Beautiful job on the paint! One small problem: It seems a shame to go to the trouble of accurizing the kit with all those scratchbuilt details -- and then use a glaringly inaccurate modern typeface for the name "GRAF ZEPPELIN". It looks like Helvetica except for the "R". 

(I'm a graphic artist and I notice these things.)


----------



## djnick66 (May 2, 2008)

Quite noticeable once you point it out. I ran into the same issue trying to build a model of a specific tank. An aftermarket decal sheet was purchased from Star Decals but the style of lettering used was nothing like the original German letters.


----------



## Phillip1 (Jul 24, 2009)

djnick66/scooke123/Xenodyssey/scotpens-Thanks for the compliments. They are appreciated.

djnicks66-I agree the original issue was more accurate and the latest issue comes across as more "toy-like". However, I am grateful Lindberg invested in the tooling to provide injected molded hull halves that allowed me to build it.

scotpens-Good pick up on the font of the lettering. I never noticed until you mentioned it. I know when I was building the model (2008) my main concern was finding lettering that was an appropriate red color and had sharp detail. The Woodland Scenics set was the only thing I could find that came close.

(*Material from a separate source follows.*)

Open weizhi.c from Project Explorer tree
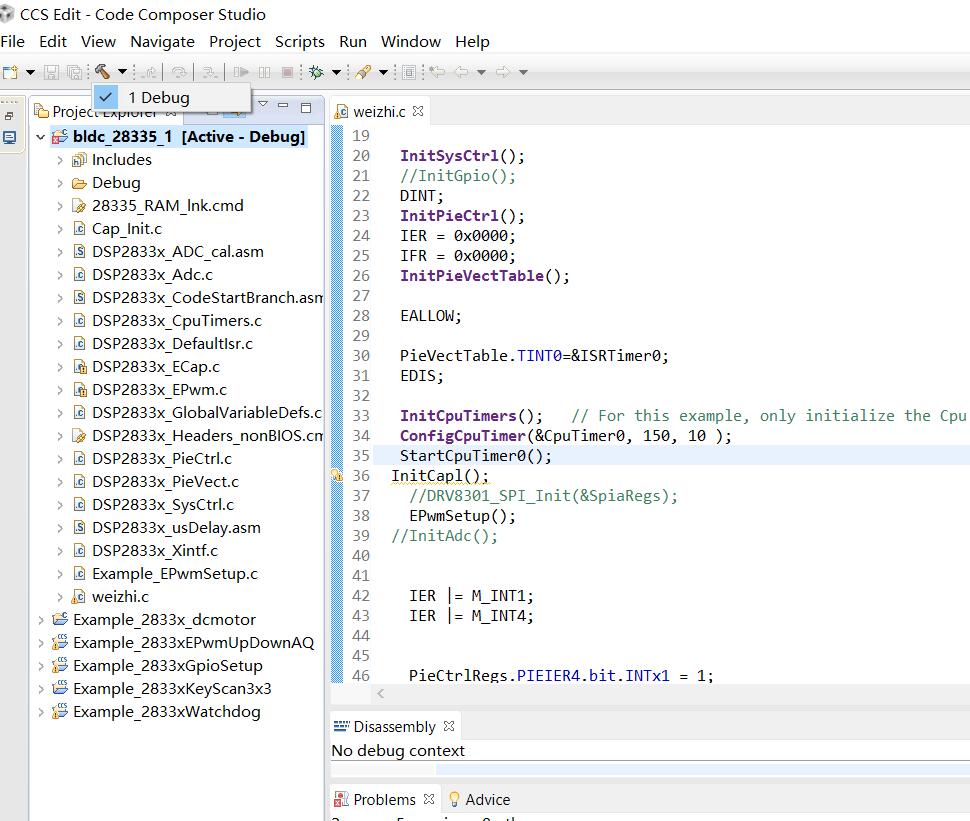click(x=120, y=597)
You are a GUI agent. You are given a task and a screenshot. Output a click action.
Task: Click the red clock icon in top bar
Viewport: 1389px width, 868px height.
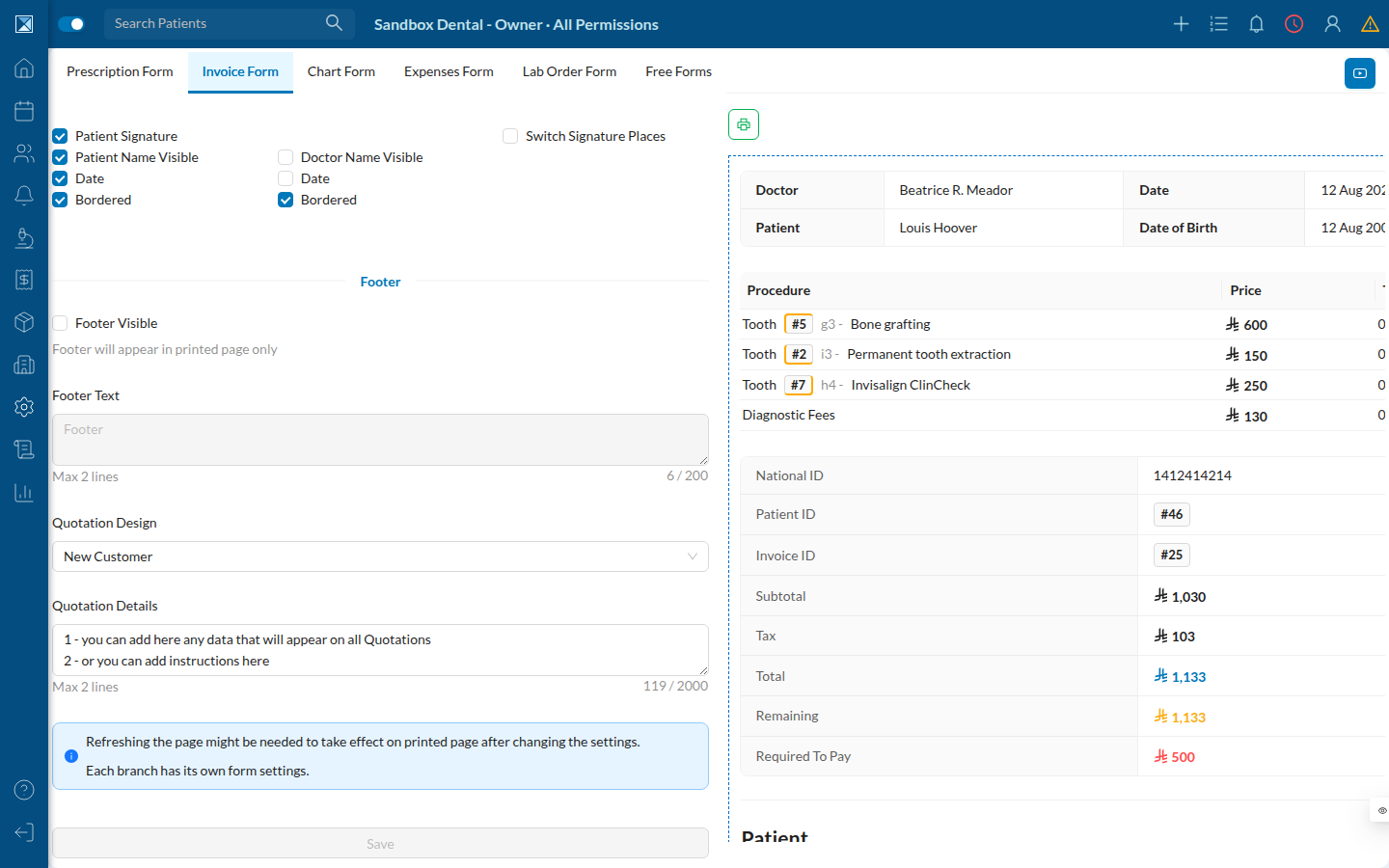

One of the reasons I posted these photos is because I am a big fan of zeppelin models, and they are not posted very often.

Thanks again for the interest.

Phillip1


----------



## Wabuilder (Jun 16, 2016)

I built the 1976 vacuum form version of this kit, my main memory was that the main hull halves did not line up at all. It was my first attempt at a vacuum form kit. I did go ahead and did it but, i was never happy with the results. my lack of modeling skills was evident.
WAbuilder
John Davis

*
Let your Imagination Soar*


----------



## Phillip1 (Jul 24, 2009)

Wabuilder-I agree, from what I have seen the Hawk vac-form kit is near impossible to build and would be a source of great frustration. I know I could not build it.

Below is a brief history and a few statistics I should have included in the original post.

Launched in October 1928, Graf Zeppelin was the largest airship in the world at the time. It was originally built for demonstrations and to show that airships could be a viable means of regular travel. However, during its operational life it did carry passengers and mail to cover its operating costs. In August 1929, Graf Zeppelin circumnavigated the globe. The entire voyage took 21 days, 5 hours and 31 minutes. In May 1930, it was decided to open the first regular transatlantic passenger line. Despite the beginning of the Great Depression and growing competition by fixed-wing aircraft, Graf Zeppelin transported an increasing number of passengers and mail across the ocean every year until 1936. 

Graf Zeppelin was retired from service and turned into a museum in 1937, one month after the Hindenburg disaster. In March 1940, Hermann Goring, the German Air Minister, ordered the destruction of Graf Zeppelin and all other remaining dirigibles, so their aluminum parts could be supplied to the German war industry. During its career, the ship flew more than one million miles, made 590 flights and 144 ocean crossings. It carried 13,110 passengerswith a perfect passenger safety record, making it the most successful rigid airship ever built.

Designation: Graf Zeppelin (LZ-127) 
Length: 776 ft.
Overall Height: 110.6 ft.
Engines: 5 Maybach 550 HP 
Maximum Speed: 80 m.p.h. 
Range: 10,400 miles (at 68 m.p.h.)
Crew/Passengers: 40/20

Thanks

Phillip1


----------